--- THE EXERCISE ---
Turn the stretch of the listing below, from the line containing "Click the Part 1 of 2 progress bar" through the end of the listing, into a Markdown table with the columns Row and Line, one numbered row per line. Skip blank lines and leave the pictures out.

--- EXTRACTED INFORMATION ---
···
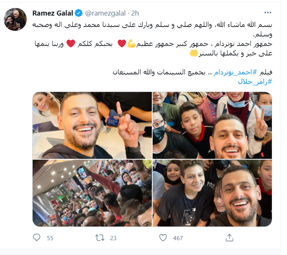The height and width of the screenshot is (255, 287).
Task: Open top-left selfie photo with ring finger
Action: coord(92,125)
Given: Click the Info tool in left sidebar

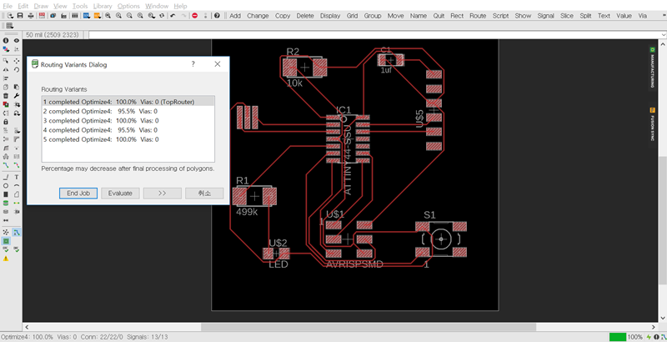Looking at the screenshot, I should [6, 39].
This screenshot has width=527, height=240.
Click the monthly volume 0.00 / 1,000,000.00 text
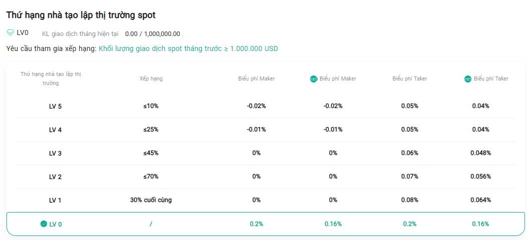153,34
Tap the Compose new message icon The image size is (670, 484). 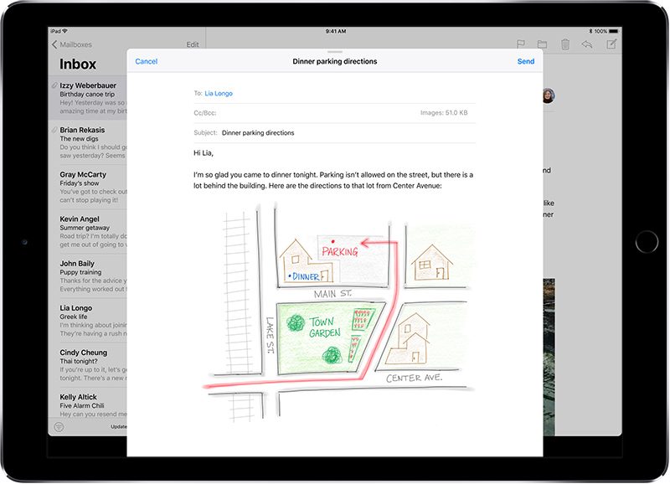pyautogui.click(x=611, y=44)
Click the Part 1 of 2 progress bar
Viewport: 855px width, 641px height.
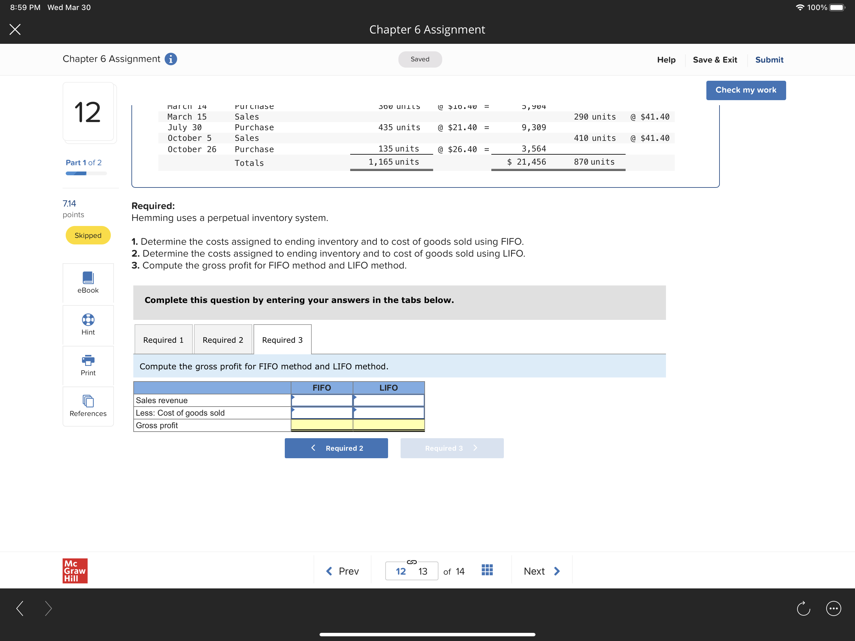86,174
···
--- SOLUTION TO THIS TASK ---
| Row | Line |
|---|---|
| 1 | Click the Part 1 of 2 progress bar |
| 2 | Viewport: 855px width, 641px height. |
| 3 | 86,174 |